▶ What is required
Duplicate the items verbatim, everything from the line containing "Task: Click empty" down to the line containing "point(564,125)", both lines included.

▶ Input records
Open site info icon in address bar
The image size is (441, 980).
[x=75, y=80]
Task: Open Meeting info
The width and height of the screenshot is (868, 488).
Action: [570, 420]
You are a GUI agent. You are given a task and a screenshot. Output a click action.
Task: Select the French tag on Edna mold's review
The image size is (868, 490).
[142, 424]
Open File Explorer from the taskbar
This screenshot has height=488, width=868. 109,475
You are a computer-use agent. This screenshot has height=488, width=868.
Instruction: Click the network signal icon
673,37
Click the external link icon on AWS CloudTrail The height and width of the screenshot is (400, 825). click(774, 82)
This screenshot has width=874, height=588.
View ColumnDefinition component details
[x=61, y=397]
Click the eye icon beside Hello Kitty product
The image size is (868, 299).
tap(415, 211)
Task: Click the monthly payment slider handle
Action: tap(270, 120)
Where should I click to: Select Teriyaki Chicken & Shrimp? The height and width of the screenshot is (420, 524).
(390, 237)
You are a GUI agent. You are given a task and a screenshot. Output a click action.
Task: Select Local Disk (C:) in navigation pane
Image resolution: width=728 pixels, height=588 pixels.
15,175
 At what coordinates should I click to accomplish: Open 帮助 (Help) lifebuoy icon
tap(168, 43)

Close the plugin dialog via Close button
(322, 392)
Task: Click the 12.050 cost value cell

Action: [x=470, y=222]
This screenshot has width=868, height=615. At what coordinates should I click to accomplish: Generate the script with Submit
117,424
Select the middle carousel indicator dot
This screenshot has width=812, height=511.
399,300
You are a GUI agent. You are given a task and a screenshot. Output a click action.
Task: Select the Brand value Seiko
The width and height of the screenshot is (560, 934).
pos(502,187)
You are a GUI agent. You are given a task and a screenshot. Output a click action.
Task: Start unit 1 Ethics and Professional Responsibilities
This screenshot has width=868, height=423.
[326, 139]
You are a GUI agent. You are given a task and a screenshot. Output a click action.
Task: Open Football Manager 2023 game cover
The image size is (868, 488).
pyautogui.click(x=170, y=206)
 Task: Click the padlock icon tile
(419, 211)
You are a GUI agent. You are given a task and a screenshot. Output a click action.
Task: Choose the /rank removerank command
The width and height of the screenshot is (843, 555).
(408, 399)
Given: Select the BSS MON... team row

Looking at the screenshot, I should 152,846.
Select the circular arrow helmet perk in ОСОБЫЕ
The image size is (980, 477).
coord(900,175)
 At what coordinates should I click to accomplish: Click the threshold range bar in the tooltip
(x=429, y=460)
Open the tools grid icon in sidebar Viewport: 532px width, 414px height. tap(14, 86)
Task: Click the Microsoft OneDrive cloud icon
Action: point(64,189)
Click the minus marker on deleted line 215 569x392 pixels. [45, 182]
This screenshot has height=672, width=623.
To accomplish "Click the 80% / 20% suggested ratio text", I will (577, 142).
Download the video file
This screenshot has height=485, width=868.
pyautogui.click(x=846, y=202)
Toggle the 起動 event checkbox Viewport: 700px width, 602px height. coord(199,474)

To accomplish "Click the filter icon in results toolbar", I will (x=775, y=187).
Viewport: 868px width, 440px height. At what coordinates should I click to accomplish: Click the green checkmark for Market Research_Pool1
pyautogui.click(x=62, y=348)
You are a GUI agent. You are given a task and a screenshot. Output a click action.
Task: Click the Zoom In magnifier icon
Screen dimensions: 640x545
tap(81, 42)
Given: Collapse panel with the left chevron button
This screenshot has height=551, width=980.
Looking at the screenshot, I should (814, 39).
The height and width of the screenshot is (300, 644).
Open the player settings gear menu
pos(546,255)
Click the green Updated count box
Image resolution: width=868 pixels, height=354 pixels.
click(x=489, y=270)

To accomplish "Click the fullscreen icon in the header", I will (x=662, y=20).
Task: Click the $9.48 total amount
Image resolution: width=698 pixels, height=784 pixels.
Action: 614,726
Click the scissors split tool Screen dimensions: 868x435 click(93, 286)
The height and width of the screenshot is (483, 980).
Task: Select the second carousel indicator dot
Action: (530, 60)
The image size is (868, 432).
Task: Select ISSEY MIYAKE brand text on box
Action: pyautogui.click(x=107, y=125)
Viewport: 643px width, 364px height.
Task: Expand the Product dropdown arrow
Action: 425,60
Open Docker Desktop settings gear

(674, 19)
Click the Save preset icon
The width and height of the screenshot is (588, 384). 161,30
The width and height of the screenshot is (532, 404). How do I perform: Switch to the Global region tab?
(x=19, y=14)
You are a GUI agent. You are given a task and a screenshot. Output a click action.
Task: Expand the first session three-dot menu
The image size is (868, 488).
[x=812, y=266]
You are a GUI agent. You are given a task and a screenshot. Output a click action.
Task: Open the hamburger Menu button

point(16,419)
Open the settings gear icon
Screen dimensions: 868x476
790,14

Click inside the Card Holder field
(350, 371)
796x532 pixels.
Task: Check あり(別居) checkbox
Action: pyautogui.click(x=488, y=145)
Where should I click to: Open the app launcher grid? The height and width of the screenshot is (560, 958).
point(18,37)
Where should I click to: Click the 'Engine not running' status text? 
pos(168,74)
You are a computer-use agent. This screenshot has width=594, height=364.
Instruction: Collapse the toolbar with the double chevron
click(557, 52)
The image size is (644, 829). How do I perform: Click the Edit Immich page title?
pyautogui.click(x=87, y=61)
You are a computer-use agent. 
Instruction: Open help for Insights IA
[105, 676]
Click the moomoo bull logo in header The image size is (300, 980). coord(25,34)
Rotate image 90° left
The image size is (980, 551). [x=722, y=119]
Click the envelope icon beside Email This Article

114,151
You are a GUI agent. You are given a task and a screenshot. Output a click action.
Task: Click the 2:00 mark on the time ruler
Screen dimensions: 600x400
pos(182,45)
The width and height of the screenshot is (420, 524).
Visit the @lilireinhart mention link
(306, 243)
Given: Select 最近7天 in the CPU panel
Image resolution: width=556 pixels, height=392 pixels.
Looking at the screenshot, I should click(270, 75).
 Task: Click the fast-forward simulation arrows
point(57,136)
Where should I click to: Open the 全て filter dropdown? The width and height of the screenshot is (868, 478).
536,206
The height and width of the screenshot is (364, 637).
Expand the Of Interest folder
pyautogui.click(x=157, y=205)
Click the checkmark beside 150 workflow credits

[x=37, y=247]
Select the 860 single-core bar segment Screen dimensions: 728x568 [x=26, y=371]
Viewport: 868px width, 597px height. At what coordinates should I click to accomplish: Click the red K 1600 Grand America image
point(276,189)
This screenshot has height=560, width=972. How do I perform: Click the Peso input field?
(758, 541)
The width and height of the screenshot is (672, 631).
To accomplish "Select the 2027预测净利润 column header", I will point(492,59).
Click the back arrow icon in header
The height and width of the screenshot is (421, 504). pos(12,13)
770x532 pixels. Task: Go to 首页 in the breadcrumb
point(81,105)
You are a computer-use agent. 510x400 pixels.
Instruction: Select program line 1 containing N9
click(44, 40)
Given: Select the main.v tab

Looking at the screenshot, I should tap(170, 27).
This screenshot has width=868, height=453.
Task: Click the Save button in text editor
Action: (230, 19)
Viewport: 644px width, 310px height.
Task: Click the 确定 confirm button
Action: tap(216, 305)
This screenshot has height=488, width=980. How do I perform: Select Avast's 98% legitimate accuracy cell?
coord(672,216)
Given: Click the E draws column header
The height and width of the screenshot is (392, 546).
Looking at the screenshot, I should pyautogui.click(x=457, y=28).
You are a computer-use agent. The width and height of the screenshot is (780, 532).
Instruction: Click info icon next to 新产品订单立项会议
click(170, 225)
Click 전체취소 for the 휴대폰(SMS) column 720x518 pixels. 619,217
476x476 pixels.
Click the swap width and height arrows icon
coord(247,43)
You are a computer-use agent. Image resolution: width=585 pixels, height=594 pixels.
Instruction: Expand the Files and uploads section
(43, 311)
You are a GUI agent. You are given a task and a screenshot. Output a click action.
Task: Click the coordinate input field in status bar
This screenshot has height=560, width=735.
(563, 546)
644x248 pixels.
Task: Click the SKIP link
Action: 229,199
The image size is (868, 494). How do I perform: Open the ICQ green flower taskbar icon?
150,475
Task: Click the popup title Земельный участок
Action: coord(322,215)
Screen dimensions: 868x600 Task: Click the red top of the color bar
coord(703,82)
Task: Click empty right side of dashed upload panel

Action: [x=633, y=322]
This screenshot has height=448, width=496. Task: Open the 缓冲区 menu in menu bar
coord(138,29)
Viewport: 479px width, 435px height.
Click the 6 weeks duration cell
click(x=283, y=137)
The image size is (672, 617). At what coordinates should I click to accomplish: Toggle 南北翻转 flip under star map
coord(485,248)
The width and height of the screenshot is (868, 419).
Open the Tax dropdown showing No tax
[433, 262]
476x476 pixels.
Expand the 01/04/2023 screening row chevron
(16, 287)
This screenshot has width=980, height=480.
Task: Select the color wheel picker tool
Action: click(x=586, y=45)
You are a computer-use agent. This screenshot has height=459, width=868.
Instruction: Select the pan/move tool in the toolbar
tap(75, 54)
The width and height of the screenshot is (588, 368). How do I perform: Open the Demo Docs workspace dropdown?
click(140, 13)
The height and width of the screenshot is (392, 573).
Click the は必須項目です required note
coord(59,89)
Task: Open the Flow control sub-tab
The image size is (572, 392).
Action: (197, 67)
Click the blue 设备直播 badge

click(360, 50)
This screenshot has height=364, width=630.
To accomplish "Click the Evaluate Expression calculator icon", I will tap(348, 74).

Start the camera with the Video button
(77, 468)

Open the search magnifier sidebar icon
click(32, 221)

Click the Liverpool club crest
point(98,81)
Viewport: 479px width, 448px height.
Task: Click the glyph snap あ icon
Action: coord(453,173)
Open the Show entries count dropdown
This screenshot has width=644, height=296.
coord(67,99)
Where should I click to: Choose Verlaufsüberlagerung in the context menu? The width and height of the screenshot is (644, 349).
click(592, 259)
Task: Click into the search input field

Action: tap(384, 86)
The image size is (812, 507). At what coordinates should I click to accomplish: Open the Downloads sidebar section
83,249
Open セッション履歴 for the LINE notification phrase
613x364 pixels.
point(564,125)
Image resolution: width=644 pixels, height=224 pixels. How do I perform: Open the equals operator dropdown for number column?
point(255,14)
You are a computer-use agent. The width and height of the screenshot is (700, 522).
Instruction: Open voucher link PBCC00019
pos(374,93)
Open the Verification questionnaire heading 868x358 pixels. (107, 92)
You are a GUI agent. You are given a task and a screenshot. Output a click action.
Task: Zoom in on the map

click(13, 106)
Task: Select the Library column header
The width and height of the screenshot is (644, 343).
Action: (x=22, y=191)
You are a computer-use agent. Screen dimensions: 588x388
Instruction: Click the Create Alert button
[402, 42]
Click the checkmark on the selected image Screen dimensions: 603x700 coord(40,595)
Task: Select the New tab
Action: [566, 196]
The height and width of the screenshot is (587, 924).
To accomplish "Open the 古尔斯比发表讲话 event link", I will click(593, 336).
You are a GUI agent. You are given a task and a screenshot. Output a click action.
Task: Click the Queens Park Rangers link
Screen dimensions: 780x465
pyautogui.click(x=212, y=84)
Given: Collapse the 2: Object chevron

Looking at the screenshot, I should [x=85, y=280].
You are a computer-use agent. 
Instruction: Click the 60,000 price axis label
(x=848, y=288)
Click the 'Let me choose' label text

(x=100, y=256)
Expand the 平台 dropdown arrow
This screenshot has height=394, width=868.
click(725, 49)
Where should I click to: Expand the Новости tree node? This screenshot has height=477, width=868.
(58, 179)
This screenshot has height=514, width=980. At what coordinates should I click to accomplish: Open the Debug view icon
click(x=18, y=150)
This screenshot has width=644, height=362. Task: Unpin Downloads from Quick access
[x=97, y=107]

▶ Answer to this problem
Task: Click empty right side of dashed upload panel

Action: [x=633, y=322]
This screenshot has height=448, width=496. Task: Open the 缓冲区 menu in menu bar
coord(138,29)
Viewport: 479px width, 435px height.
Click the 6 weeks duration cell
click(x=283, y=137)
The image size is (672, 617). At what coordinates should I click to accomplish: Toggle 南北翻转 flip under star map
coord(485,248)
The width and height of the screenshot is (868, 419).
Open the Tax dropdown showing No tax
[433, 262]
476x476 pixels.
Expand the 01/04/2023 screening row chevron
(16, 287)
This screenshot has width=980, height=480.
Task: Select the color wheel picker tool
Action: click(x=586, y=45)
You are a computer-use agent. This screenshot has height=459, width=868.
Instruction: Select the pan/move tool in the toolbar
tap(75, 54)
The width and height of the screenshot is (588, 368). How do I perform: Open the Demo Docs workspace dropdown?
click(140, 13)
The height and width of the screenshot is (392, 573).
Click the は必須項目です required note
coord(59,89)
Task: Open the Flow control sub-tab
The image size is (572, 392).
Action: (197, 67)
Click the blue 设备直播 badge

click(360, 50)
This screenshot has height=364, width=630.
To accomplish "Click the Evaluate Expression calculator icon", I will tap(348, 74).

Start the camera with the Video button
(77, 468)

Open the search magnifier sidebar icon
click(32, 221)

Click the Liverpool club crest
point(98,81)
Viewport: 479px width, 448px height.
Task: Click the glyph snap あ icon
Action: coord(453,173)
Open the Show entries count dropdown
This screenshot has width=644, height=296.
coord(67,99)
Where should I click to: Choose Verlaufsüberlagerung in the context menu? The width and height of the screenshot is (644, 349).
click(592, 259)
Task: Click into the search input field

Action: tap(384, 86)
The image size is (812, 507). At what coordinates should I click to accomplish: Open the Downloads sidebar section
83,249
Open セッション履歴 for the LINE notification phrase
613x364 pixels.
point(564,125)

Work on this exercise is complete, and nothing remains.